▶ Sumber
····················

KABARBURSA.COM - Bursa Efek Indonesia (BEI) memastikan, kebijakan penundaan short selling masih berlaku hingga 26 September 2025, sejalan dengan arahan Otoritas Jasa Keuangan (OJK).
Di tengah gejolak pasar global yang mulai mereda, keputusan akhir terkait penundaan tersebut akan diperpanjang bergantung terhadap hasil evaluasi bersama regulator dan pemangku kepentingan industri.
“Kami akan berkoordinasi dengan OJK untuk menentukan apakah penundaan diperpanjang atau tidak,” ujar Direktur Pengembangan BEI Jeffrey Hendrik dalam keterangannya dikutip Jumat, 4 Juli 2025.
Short selling menjadi salah satu instrumen pasar yang potensial meningkatkan likuiditas dan efisiensi, namun implementasinya masih menunggu kesiapan penuh dari sisi regulasi dan pengawasan.

····················

▶ Soal 1
Menurut berita tentang penundaan short selling di atas, sampai tanggal berapa kebijakan penundaan itu masih berlaku?
▶ Soal 2
Tentukan apakah setiap pernyataan berikut sesuai dengan berita tentang penundaan short selling di atas. Jawab ya atau tidak, lalu kutip kata-kata dari berita yang menjadi dasarnya.
(a) Penundaan short selling dilakukan sejalan dengan arahan OJK.
(b) Jeffrey Hendrik menjabat sebagai Direktur Utama BEI.
(c) Implementasi short selling sudah didukung kesiapan penuh dari sisi regulasi dan pengawasan.
▶ Soal 3
Teruskan berita tentang penundaan short selling di atas, dimulai setelah kalimat terakhirnya.

▶ Data Tercatat

····················

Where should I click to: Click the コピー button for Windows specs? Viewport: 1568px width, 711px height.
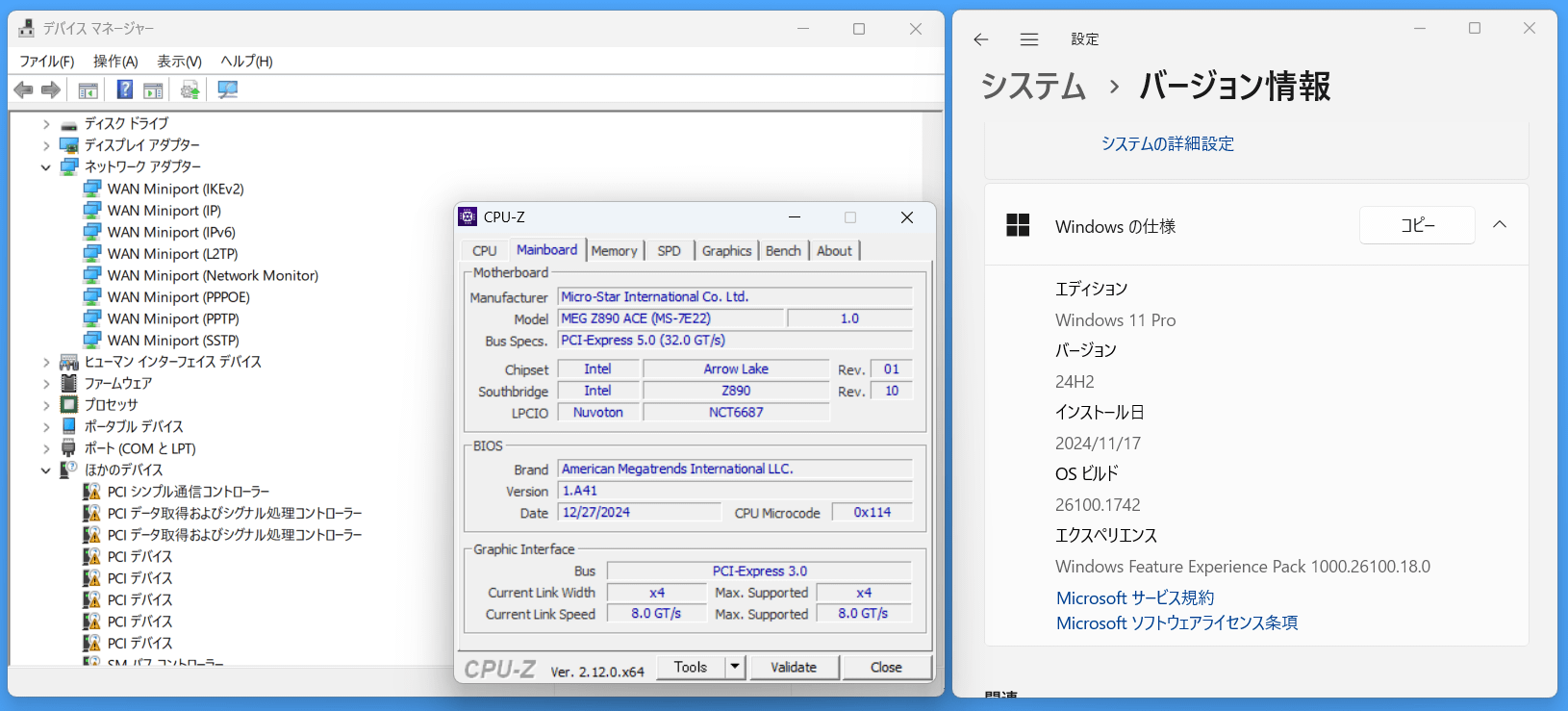[x=1416, y=225]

····················

▶ Jawaban Benar 1
Kebijakan penundaan short selling masih berlaku hingga 26 September 2025.

▶ Jawaban Benar 2
(a) Ya: "sejalan dengan arahan Otoritas Jasa Keuangan (OJK)"
(b) Tidak: "Direktur Pengembangan BEI Jeffrey Hendrik"
(c) Tidak: "implementasinya masih menunggu kesiapan penuh dari sisi regulasi dan pengawasan"

▶ Jawaban Benar 3
Sejak penundaan diberlakukan, pelaku pasar banyak menanti kejelasan waktu dan teknis pelaksanaannya, khususnya setelah tekanan eksternal mulai melandai.
Di sisi lain, sejumlah kebijakan lain yang tengah diproses turut menjadi perhatian, termasuk rencana penyesuaian satuan lot saham dan penambahan jam perdagangan. Keduanya sempat menjadi pembahasan intensif di kalangan investor karena berpengaruh langsung pada aksesibilitas dan efisiensi perdagangan.
Merespons pertanyaan terkait dua agenda tersebut, Jeffrey menyatakan bahwa kajiannya masih berlangsung. BEI sebelumnya telah menggelar survei terhadap investor domestik pada 16–26 Juni 2025 untuk menyerap aspirasi terkait perubahan jam perdagangan. Namun, hingga saat ini belum ada keputusan resmi.
“Kajian terkait jam perdagangan dan lot size masih dalam proses. Akan kami sampaikan nanti bila sudah ada hasilnya,” ujar Jeffrey.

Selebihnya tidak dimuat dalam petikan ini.